Bugün
komünist parti olmanın içini TKP, devrimin içini Dev-Yol boşaltıyor. İkisinin
de üstünü örttüğü gerçek, devrim ve mücadele.
Parti
olduğunu iddia edenler basit bir TKP kopyası, devrimci olduğunu iddia eden
hareketler Dev-Yol takipçisi. Son yüzyılın günahının üstünü TKP, onun işaret
ettiği hedefe kitleleri DY taşıyor. DY’cilik, CHP’nin çizdiği sınırların dışına
çıkmayı günah, TKP’cilik, parti olmamanın pratiğini sevap sayıyor.
DY’nin
en açık uzantısı sendika.org sitesi, neredeyse bütün solu dosya/tartışma
adı altında kamera önüne çekiyor, kamera önüne geçmeye hevesli yapılar/çevreler
ve şefleri, ancak DY’nin açtığı yolda söz söyleyebiliyor. Şefler ve şeflik
iddiası olanlar, DY’nin açtığı dosya bağlamında tartışmakla kalmayıp bu sitede
köşe kapıp yazı yayınlamayı etik-politik utanç kabul etmiyor, etmediği gibi de
kitlelerle ilişki kurmanın koşulunu DY kürsüsüne bağlıyor, onun belirlediği
çerçeveye mahkûm kılıyor. O kürsüden ve ekrandan propaganda yapmayıp kitlelere
ders vermeye çalışıyor.
Egemenlerle
ilişkiyi HDP, belediyelerle ilişkiyi CHP üzerinden kuran sol, hiçbir zaman
devrimci mücadelenin gereklerini yerine getiremeyecek, belediyelerin önemli
mevkilerinde kaç DY’ci olduğunu gizlemenin Yol’u CHP listesinden seçime girmek.
Halka
yalan söylüyorlar. Politikada faşizmin kitleleri aldatma ve kitlelere yalan
söyleme taktiğini sol benimsiyor. Sendika sitesi üzerinden bu yalan ve
aldatmacayı esas alan yoz pratiği mütemadiyen üretiyor.
Sitede
açılan ilgili dosyalar, “sosyalist solun stratejisi ne olmalı” vb. başlıkları
taşıyor. Buraya yazı yollayan şefler, DY üzerinden yapılarını deşifre etmeyi
utanç saymadığı gibi 12 Eylül’de nasıl diren(me)diklerini ve sır vermediklerini
anlatan düzmece anı kitapları yazıyor.
12
Eylül'e gelen süreçte ülkedeki en kitlesel çevre olma vasfını taşıyan DY,
mahallecilik ve sol içi şiddetin mimarıyken bugün yine sendika üzerinden aynı
mahalleciliği sürdürüyor. Şeflerinin 12 Eylül mahkemelerinde dillendirdiği “gazete-dergi
çevresi” oldukları iddiasını bugün sendika sitesi üzerinden pratiğe
döküp “Biz alan açarsak sol var olur, yoksa yok!” hükmünü sola kabul ettiriyor.
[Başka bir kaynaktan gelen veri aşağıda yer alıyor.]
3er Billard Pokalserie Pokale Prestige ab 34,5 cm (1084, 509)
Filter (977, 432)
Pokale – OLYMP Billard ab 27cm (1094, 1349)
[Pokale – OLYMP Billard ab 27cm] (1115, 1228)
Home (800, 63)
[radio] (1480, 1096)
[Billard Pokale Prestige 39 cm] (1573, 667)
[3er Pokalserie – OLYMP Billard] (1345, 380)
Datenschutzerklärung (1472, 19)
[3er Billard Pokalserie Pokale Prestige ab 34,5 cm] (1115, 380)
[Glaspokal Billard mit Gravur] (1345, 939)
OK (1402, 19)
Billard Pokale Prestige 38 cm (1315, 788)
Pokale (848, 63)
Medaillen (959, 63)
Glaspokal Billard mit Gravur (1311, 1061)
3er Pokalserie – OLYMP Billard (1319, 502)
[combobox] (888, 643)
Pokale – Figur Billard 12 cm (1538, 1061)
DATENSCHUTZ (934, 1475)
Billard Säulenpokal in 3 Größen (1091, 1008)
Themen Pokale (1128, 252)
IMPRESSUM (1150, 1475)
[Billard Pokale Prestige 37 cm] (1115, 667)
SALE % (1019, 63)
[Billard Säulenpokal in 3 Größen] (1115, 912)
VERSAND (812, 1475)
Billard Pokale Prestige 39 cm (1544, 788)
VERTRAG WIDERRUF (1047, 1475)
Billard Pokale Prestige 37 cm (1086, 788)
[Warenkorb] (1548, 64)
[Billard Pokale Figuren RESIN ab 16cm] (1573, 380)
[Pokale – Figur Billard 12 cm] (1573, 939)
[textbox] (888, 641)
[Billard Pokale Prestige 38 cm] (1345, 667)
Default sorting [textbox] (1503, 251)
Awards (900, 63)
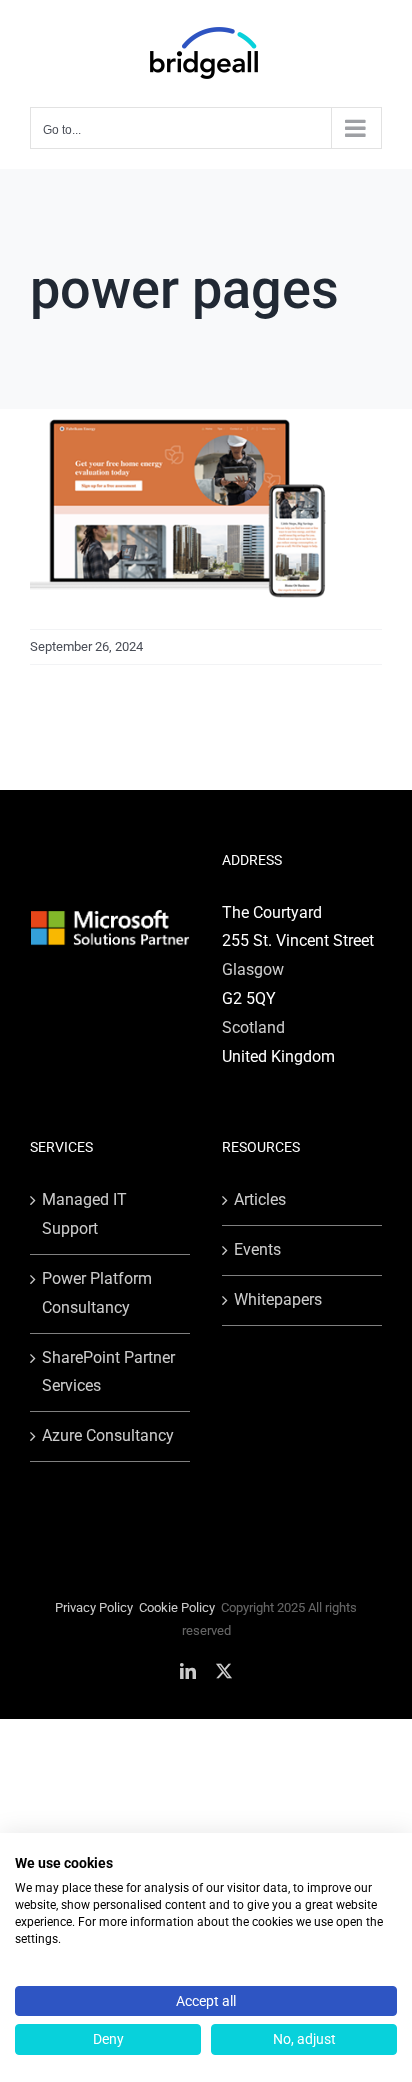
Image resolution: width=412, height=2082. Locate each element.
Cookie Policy (177, 1607)
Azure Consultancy (108, 1435)
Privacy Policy (94, 1607)
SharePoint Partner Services (108, 1372)
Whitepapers (278, 1299)
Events (257, 1249)
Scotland (253, 1027)
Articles (260, 1199)
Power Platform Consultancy (97, 1293)
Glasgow (253, 969)
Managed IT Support (84, 1214)
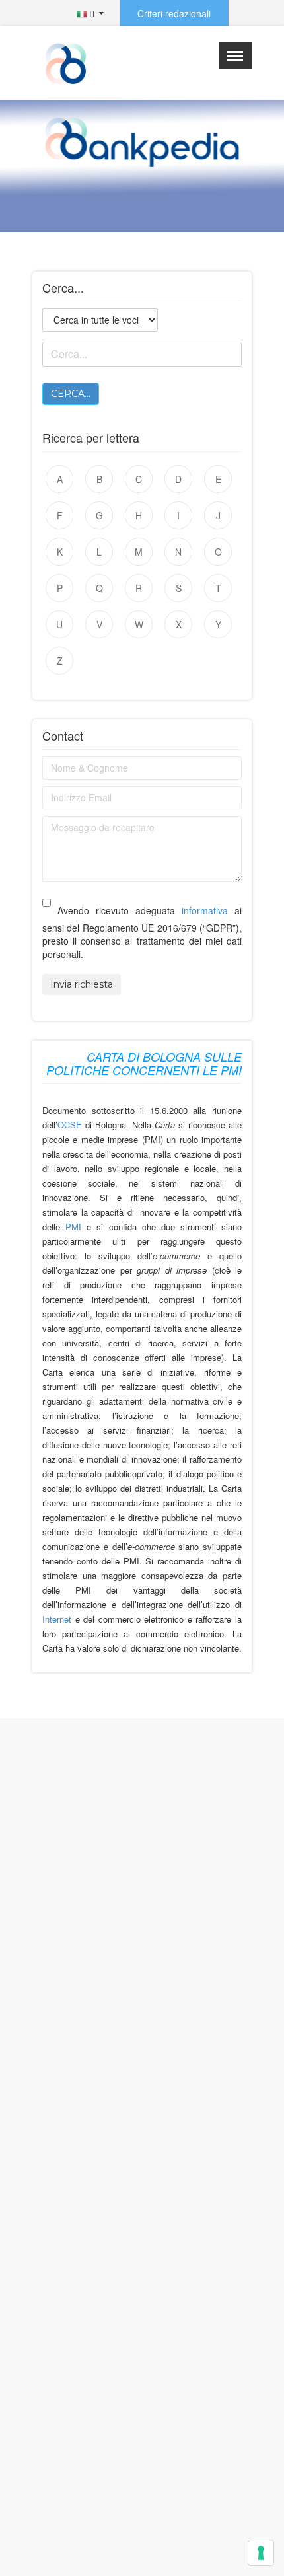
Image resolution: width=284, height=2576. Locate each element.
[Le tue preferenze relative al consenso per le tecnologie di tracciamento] (260, 2552)
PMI (73, 1226)
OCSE (69, 1125)
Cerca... (70, 394)
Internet (58, 1619)
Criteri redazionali (174, 13)
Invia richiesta (81, 984)
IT (91, 12)
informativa (205, 910)
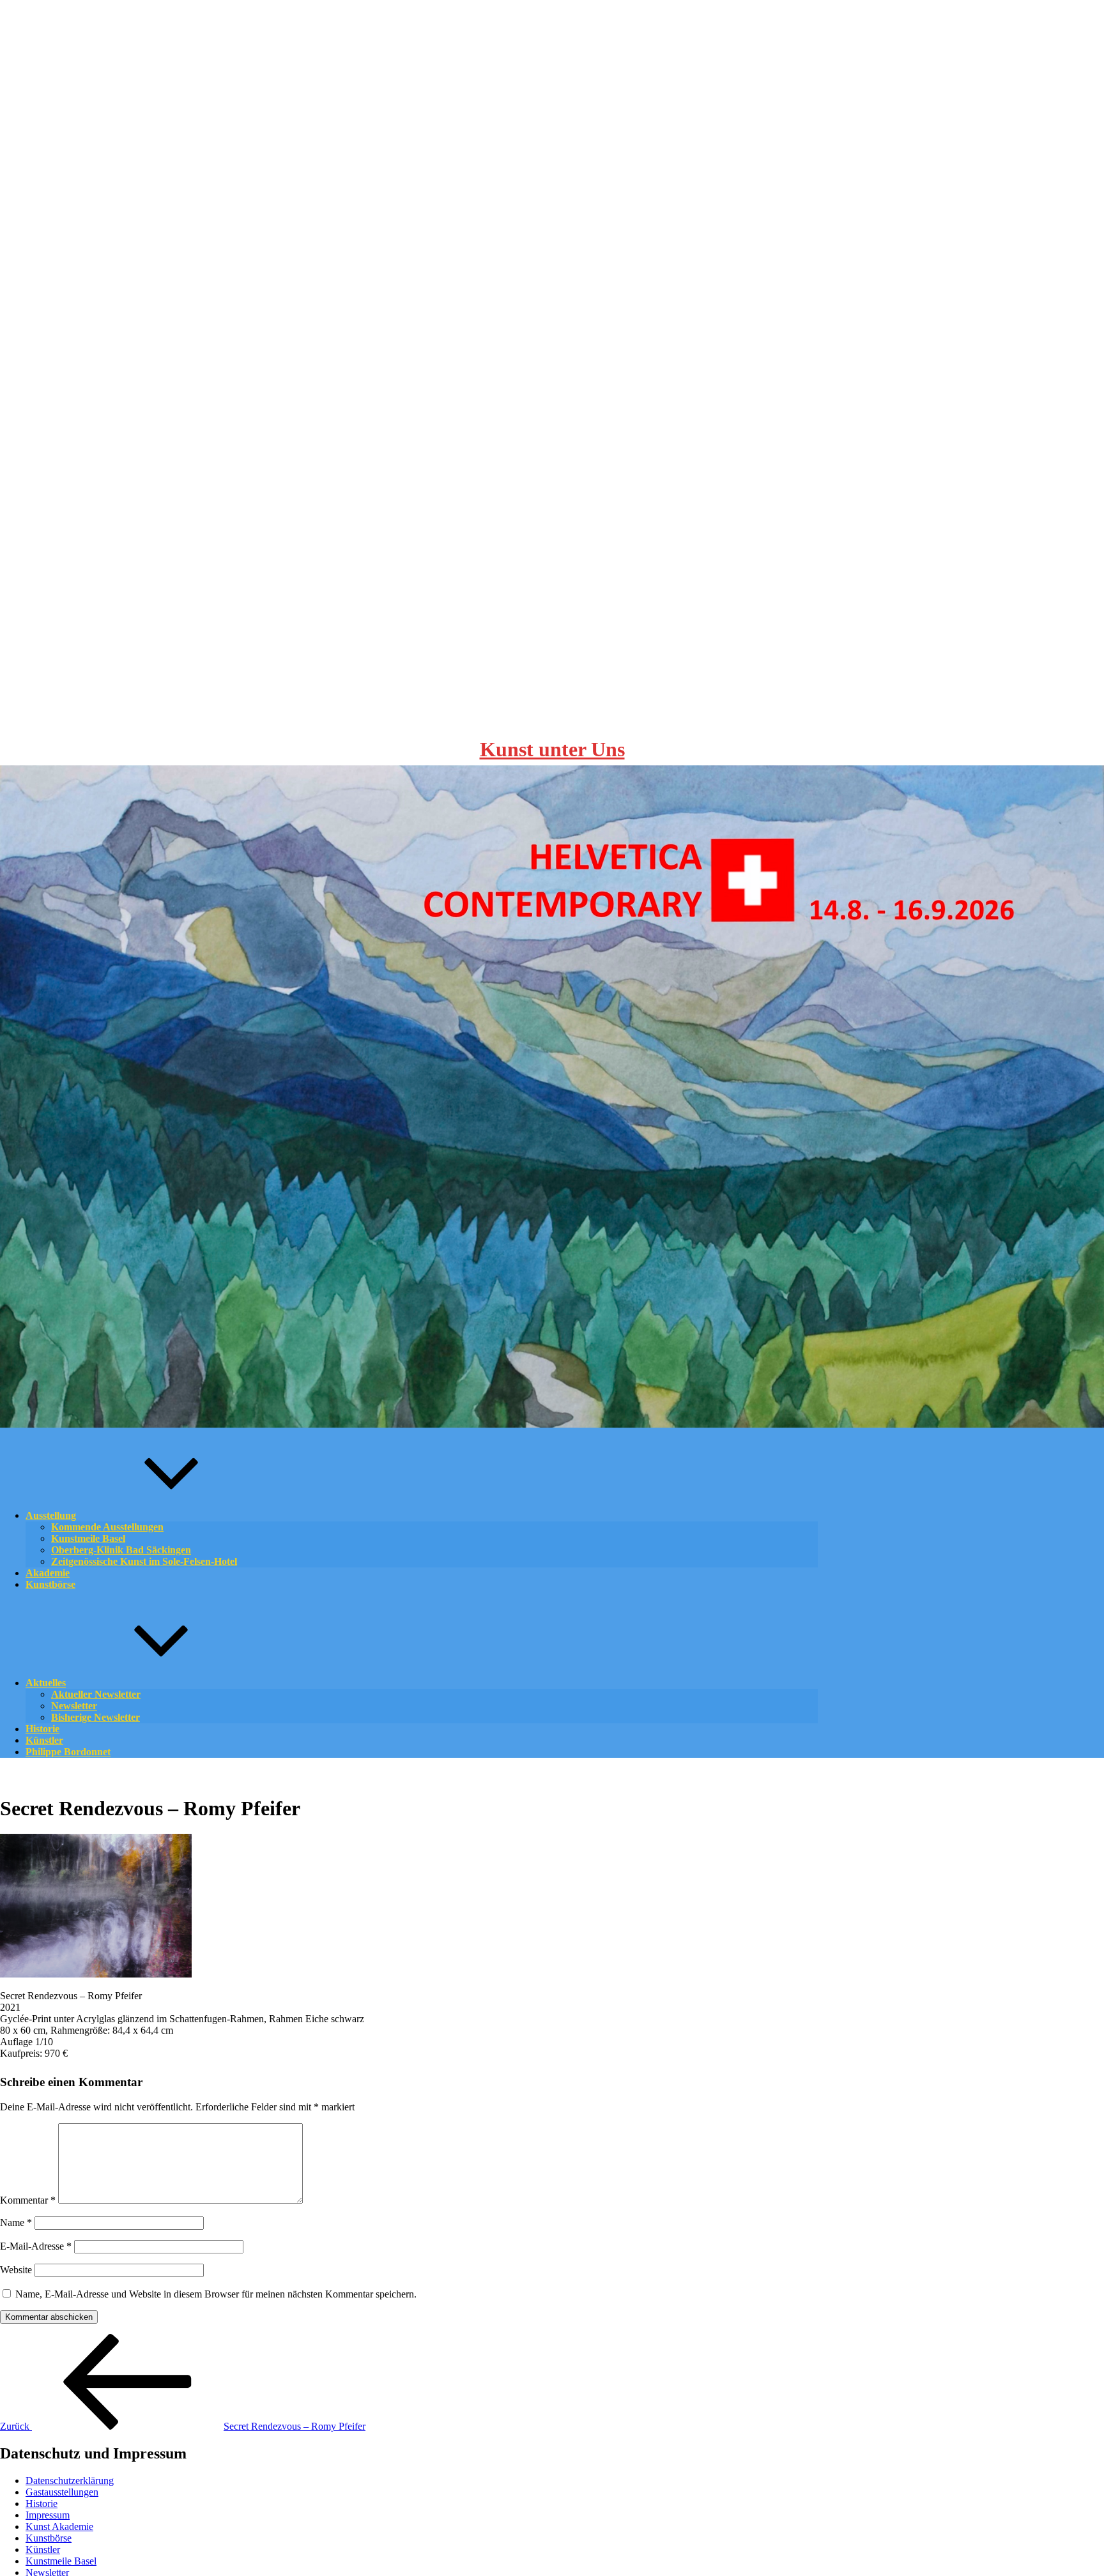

Hiçbir sol çevre de 12 Eylül öncesi ve sonrası faşistler tarafından katledilen
DY’liler basın “şehidi” miydi diye sormuyor!
Aynı
basın-yayın faaliyetini BirGün sürdürüyor. 2006-2009 sürecinde batacak
olan gazete için Osman Kavala’dan para desteği almalarına rağmen ÖDP-Sol Parti’nin
sosyalist kabul edilmeyeceğini dile getiremiyor. Dile getiremezler çünkü AB
ülkeleri, fonları ve el kapıları sola da şeflerine kapatılır.
12
Eylül geldiğinde Avrupa’ya çıkarılamadan yakalandığı için üzülen DY şefi, bu
rezilliği arsızca Bit(mey)en Yolculuk kitabında anlatıyor, darbeci
generalin sorguda kitleleri darbeye direnmesi için sokağa dökmediğinden dolayı
kendisine üstü kapalı teşekkür ettiğini söyleyebiliyor.
DY’nin
tarihsel zaferi Eylül darbesinden önce mahallere solu sokmayarak, Eylül
darbesinden bugüne gazetesi, sendikası, sendika.org’uyla sola kürsü
açarak solu bitirmesidir. Tüm yönleriyle tartışılsa da 15 Temmuz’da sokağa
inenlerle “dalga” geçen sol, 12 Eylül’deki korkaklığını bu şekilde gizliyor.
Şili’de
Allende’nin darbecilere teslim olup mahkemede “Biz dergi gazete çevresiyiz”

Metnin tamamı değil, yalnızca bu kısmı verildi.